Wohnungen

Wohnungsmarkt sozial gestalten (IV): Vorkaufsrechte und Abwendungsvereinbarungen in Erhaltungs- und Sanierungsgebieten anwenden

Das Abgeordnetenhaus wolle beschließen:

Der Senat wird aufgefordert, zur Umsetzung städtebaulicher Ziele, wie der Erhaltung der Struktur der Wohnbevölkerung, in Erhaltungs- und Sanierungsgebieten die Anwendbarkeit des Vorkaufsrechtes nach §24 Baugesetzbuch (BauGB) und insbesondere der Abwendungsvereinbarung nach §27 BauGB zu prüfen.

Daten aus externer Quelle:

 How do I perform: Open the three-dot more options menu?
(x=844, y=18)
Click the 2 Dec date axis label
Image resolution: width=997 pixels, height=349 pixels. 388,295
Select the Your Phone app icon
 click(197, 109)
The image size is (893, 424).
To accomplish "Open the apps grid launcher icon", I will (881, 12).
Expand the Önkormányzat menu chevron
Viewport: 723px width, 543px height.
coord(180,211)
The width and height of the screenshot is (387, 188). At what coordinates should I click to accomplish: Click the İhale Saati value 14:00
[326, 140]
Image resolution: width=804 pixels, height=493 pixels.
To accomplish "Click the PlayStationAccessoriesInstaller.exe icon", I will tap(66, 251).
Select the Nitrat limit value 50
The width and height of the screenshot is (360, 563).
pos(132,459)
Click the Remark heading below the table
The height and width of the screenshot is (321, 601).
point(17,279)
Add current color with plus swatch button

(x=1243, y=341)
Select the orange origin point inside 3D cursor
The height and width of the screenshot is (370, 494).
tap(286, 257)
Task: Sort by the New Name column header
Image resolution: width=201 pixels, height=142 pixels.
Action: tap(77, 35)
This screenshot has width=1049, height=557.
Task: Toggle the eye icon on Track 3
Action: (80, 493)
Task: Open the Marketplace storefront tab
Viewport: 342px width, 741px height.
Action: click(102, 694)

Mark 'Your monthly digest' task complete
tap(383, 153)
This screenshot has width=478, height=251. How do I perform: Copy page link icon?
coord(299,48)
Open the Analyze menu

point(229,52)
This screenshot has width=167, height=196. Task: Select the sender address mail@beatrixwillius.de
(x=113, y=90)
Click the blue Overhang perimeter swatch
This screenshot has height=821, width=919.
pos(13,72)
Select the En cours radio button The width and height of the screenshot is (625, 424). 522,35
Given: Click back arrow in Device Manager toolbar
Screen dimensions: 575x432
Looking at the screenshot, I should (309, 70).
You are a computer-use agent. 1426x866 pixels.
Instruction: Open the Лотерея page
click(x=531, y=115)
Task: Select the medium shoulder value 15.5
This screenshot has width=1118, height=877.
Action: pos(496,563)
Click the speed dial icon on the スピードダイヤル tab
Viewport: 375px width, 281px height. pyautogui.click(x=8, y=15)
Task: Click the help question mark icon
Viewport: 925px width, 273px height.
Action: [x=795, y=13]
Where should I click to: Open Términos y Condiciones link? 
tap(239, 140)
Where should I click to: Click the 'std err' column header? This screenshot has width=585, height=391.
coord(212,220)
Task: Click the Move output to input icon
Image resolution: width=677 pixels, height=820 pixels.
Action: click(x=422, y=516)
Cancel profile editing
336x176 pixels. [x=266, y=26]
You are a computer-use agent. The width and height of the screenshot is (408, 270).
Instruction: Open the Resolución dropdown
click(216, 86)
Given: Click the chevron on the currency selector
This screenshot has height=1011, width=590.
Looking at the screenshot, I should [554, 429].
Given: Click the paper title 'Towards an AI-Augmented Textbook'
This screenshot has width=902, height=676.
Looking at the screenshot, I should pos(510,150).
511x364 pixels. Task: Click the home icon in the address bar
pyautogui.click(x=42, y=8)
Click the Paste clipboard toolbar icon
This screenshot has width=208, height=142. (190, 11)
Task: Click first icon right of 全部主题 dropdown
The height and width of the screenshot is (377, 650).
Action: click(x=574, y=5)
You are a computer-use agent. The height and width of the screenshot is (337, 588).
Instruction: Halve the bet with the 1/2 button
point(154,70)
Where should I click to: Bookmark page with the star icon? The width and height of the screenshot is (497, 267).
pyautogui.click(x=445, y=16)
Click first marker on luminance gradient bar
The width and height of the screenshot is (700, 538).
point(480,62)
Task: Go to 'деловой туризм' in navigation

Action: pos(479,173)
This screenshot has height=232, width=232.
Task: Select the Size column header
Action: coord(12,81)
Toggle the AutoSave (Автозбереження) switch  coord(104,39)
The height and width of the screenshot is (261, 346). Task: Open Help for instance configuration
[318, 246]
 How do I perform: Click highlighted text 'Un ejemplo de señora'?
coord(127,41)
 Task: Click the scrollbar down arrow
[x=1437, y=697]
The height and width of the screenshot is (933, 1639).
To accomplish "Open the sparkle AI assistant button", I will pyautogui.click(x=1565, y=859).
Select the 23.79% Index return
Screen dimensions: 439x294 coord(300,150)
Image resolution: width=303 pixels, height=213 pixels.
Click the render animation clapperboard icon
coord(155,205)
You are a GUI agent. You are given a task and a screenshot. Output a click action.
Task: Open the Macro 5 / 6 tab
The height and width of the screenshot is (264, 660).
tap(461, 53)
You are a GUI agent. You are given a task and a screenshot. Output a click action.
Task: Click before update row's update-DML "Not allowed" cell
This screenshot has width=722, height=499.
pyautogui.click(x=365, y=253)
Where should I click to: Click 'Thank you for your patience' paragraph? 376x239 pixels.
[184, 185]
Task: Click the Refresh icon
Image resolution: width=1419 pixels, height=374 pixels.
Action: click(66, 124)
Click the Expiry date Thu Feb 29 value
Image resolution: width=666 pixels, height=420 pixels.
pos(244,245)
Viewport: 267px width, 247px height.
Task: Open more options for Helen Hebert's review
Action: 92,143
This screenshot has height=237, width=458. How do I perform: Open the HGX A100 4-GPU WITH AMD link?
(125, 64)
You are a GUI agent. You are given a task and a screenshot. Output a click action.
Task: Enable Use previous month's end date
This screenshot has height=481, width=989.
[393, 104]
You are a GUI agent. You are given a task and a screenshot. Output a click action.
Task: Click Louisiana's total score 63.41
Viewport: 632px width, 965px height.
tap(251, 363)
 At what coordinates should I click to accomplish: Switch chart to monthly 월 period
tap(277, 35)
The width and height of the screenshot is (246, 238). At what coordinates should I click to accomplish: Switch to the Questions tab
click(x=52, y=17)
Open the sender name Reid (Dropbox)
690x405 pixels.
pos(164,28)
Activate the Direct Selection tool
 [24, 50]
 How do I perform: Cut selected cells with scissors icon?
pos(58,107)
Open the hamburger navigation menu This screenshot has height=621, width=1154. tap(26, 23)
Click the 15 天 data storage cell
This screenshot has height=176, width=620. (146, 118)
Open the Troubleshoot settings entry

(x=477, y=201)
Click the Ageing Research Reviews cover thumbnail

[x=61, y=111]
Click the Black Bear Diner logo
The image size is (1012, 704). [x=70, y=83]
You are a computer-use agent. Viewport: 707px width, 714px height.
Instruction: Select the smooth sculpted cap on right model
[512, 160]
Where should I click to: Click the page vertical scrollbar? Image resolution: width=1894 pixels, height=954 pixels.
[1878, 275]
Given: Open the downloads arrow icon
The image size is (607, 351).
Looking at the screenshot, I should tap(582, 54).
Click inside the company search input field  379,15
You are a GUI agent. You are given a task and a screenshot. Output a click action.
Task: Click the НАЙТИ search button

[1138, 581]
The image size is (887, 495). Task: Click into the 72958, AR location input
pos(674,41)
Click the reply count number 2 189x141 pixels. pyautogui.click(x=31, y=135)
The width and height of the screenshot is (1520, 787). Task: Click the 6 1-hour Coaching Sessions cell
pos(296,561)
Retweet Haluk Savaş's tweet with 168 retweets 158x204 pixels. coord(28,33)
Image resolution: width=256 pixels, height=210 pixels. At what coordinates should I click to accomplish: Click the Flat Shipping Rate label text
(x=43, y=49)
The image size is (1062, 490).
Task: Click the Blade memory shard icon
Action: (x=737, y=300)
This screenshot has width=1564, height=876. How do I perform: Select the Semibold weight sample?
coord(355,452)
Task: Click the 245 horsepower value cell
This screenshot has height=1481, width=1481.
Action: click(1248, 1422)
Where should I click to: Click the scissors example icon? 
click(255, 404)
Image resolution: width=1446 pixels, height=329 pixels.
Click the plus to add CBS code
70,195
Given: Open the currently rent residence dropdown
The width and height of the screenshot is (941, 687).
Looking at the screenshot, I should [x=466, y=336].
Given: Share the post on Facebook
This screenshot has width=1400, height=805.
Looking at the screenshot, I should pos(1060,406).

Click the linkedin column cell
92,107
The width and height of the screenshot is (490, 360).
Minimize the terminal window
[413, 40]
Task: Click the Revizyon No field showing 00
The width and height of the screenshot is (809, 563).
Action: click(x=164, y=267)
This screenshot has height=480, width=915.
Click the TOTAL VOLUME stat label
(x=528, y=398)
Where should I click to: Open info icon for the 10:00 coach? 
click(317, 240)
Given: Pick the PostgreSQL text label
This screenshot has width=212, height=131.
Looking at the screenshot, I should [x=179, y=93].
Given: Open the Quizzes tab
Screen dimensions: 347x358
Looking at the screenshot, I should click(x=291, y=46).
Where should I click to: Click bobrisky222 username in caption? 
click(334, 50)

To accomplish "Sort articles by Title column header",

Dem Abgeordnetenhaus ist bis zum 30.6.2011 über das Ergebnis der Prüfung zu berichten.

Begründung:

In verschiedenen Teilen Berlins wird der Wohnraum für Bürgerinnen und Bürger mit geringen Einkommen knapp. Insbesondere in Gebieten mit einer Erhaltungssatzung versuchen die Bezirke deshalb, die anstehenden Modernisierungen so zu steuern, dass einer Verdrängung der Wohnbevölkerung entgegengewirkt wird. Modernisierungen müssen genehmigt werden, für die Umwandlung von Miet- in Eigentumswohnungen könnte eine Genehmigungspflicht eingeführt werden. Trotzdem sind in manchen Gebieten diese Praktiken nicht so erfolgreich, dass die Ziele im Bezug auf die Zusammensetzung der Wohnbevölkerung erreicht werden.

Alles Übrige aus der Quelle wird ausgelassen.